SHELTON, Mason County — For more than a century, salmon followed Goldsborough Creek as it passed through the grounds of a sawmill, into the middle of Shelton and toward the woods beyond — before bumping smack into a 30-foot-high wall called the Goldsborough Dam. And for decades, the salmon runs limped along, blocked from prime spawning grounds by the manmade barrier of wood and concrete.
Then, five years ago, with the rumble of bulldozers and backhoes, the dam was taken down. Today the descendants of those earlier salmon now splash through a series of riffles and gradual stair steps where the dam once stood, free to pass on to spawn in a 25-mile network of streams. Along the way, scientists are getting a glimpse of what can happen when a dam, albeit a small one, is demolished: As fish gradually reclaim their former habitat, Goldsborough Creek is becoming a more important source of salmon for the southern tip of Puget Sound.
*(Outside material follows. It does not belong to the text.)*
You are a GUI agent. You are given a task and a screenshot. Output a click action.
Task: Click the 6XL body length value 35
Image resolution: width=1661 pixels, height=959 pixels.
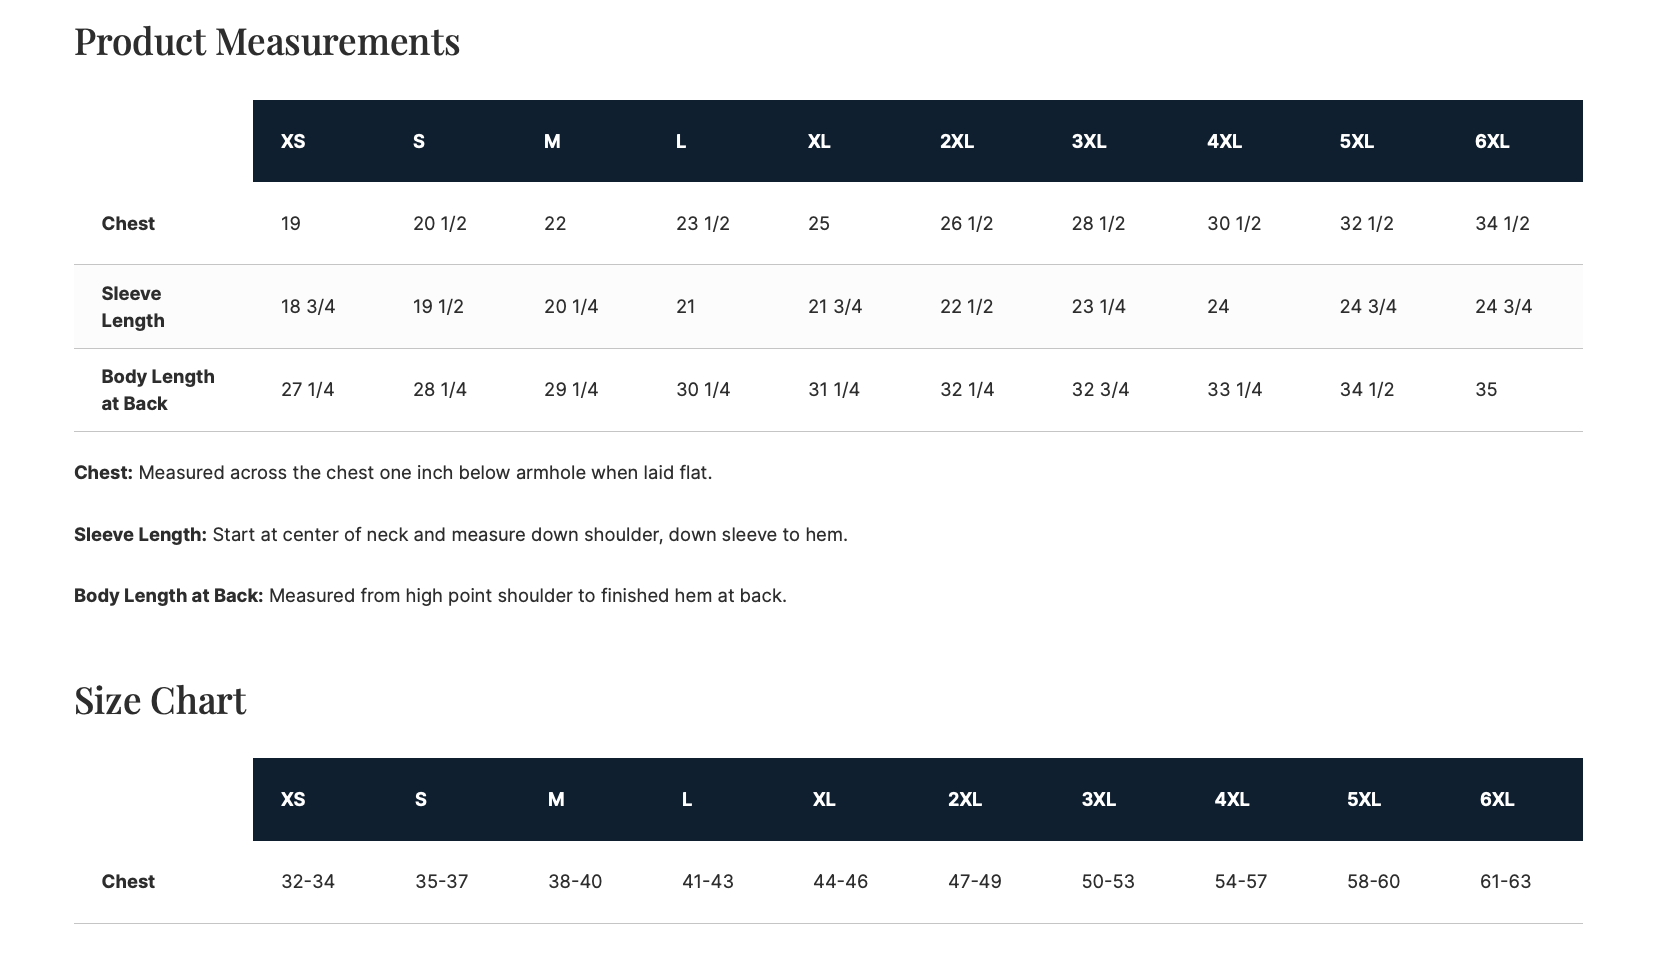(x=1486, y=389)
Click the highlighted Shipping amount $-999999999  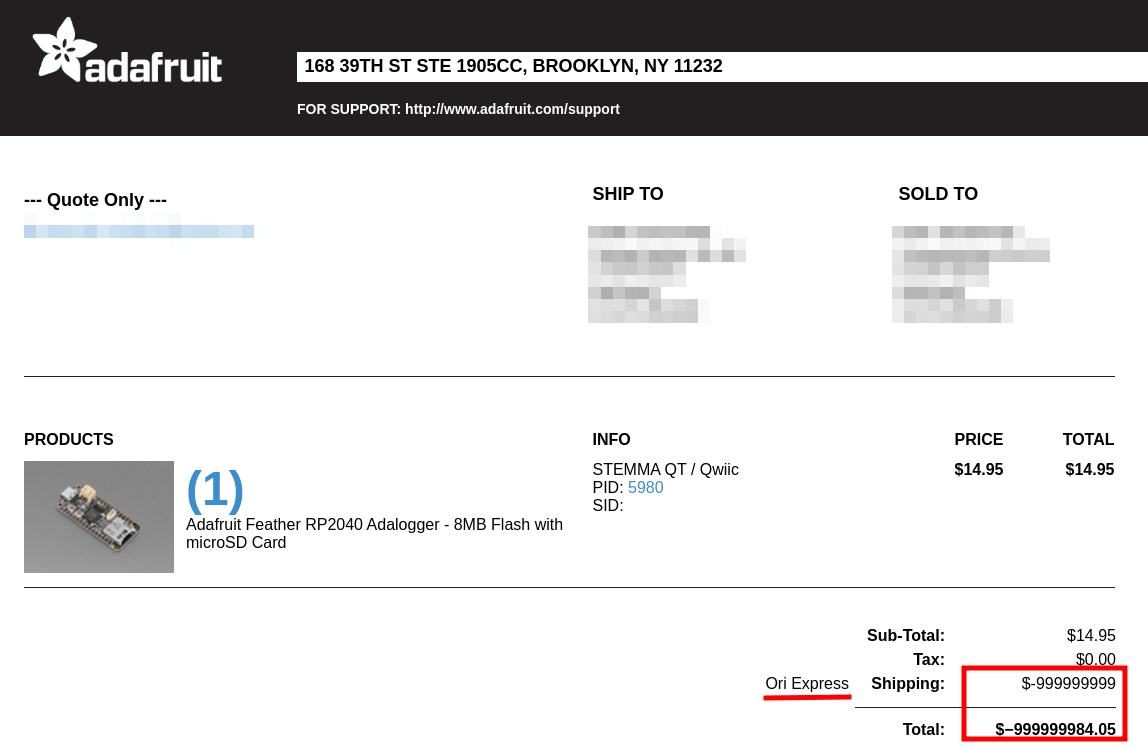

Though small, this dam is a harbinger of things to come in the Northwest. Seven dams in Washington and Oregon, including two big dams on the Elwha River in Olympic National Park, are slated for demolition in the next five years. That's an unprecedented burst of activity. At the same time, debate still rages over tearing down huge dams on the Snake River.
"This is the kind of project that I'd like to see a lot more of," said Fred Goetz, a fish biologist with the U.S. Army Corps of Engineers, which helped remove the dam. "If we can get human structures out of the way, the natural habitat is much more effective at sustaining itself."